It's 2010 Get With the Program!

It's 2010 and I was shocked to hear that women have problems when it comes to producing and writing plays.  I thought that it was just difficult to produce a play no matter who you were but after I read what happened to Theresa Rebeck I was surprised.

Text of Theresa Rebeck Laura Pels Keynote Address

I was later surprised by my own surprise but I'll get to that in a moment.  I think that it was terrible that the play closed due to the bad review.  Thinking about this from a publicity point of view I think that they should have kept it open, promoted it as a controversial play.  But from a writer's point of view, anything that I write I don't want it to be controversial, but at the same time I would like for my play to stay open!
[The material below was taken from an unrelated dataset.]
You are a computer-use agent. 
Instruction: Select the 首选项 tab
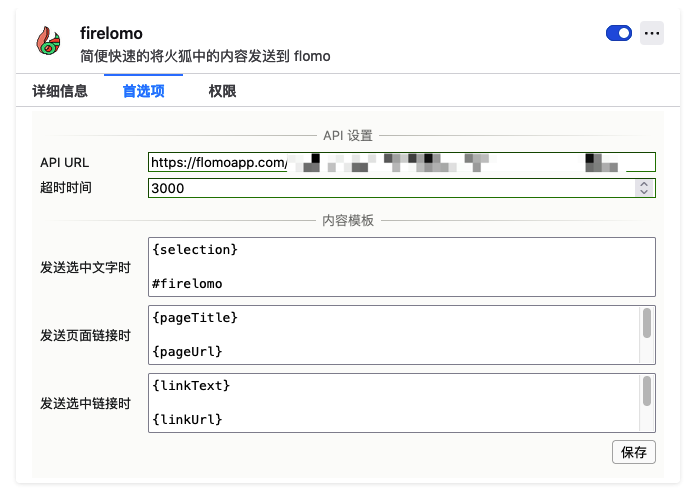tap(143, 91)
I should not have been surprised by the negative review that the playwright received or the things that were said and done to her after wards.  Hopefully no one will be crazy enough to accuse her of being an emotional woman, who's claims are unfounded because the proof is in the pudding and the emotional part will prove the point of how unbalanced the industry is.  I should not be surprised because of the reactions that my father and I have gotten when we tell people what we want to do, or have been doing.

We write science fiction and we get all kinds of strange reactions.  Oddly enough from other black people.  Everyone else just says "Ah, what's it about?" And they either buy the book or not.  But most black people have either laughed, yes I've had 'friends' laugh.  Say it's silly.  Kid's stuff.  It'll never work out.  All kinds of negative comments.

It has never stopped us, it has made us question the strength of some of our relationships.  And mind you these people that we've told, we've never asked them to read the book or said that they had too, just by saying that we write science fiction we are met with negativity.

On the other hand we are met with people who, I think, see us as traitors.  Because it's not black scifi.  No, not all of our characters are black.  Sometimes they are and sometimes they aren't.  But sometimes people try to make us feel back because we don't write stories that encompass  a character who relates to them.  If the character doesn't relate to you, then you don't have to read it.  Then it's just not for you.

It's interesting to watch how people behave towards science fiction.  Some people love all of it, from the Lovecraft, Asimov, the steampunk all the way up to The Matrix, Star Wars, and even those B-movies that the Scifi Channel runs.

But others think it's trivial, silly and nonsense, which is fine, I'm not too much in love with well, I actually do like Westerns.  Well, erotica books!  I don't hate them, but I don't seek them out either.  I don't put people down who like to read them.  Which is how some of the scifi crowd is looked at.

And now there's two black people who want to write scifi?  I wonder if L.A Banks, Maurice Broaddus, Tananarive Due, or Octavia Butler were met with such reactions?

We're still sending out query letters and not once have we let anything anyone has said to us let us down.  Mostly we just say, "Wow, that's really ignorant."

I'm still writing my paranormal, science fiction stories and he has his Escape 2 Earth Series someone will see the value in the story lines that we write and we can bring our own vision to the world of science fiction.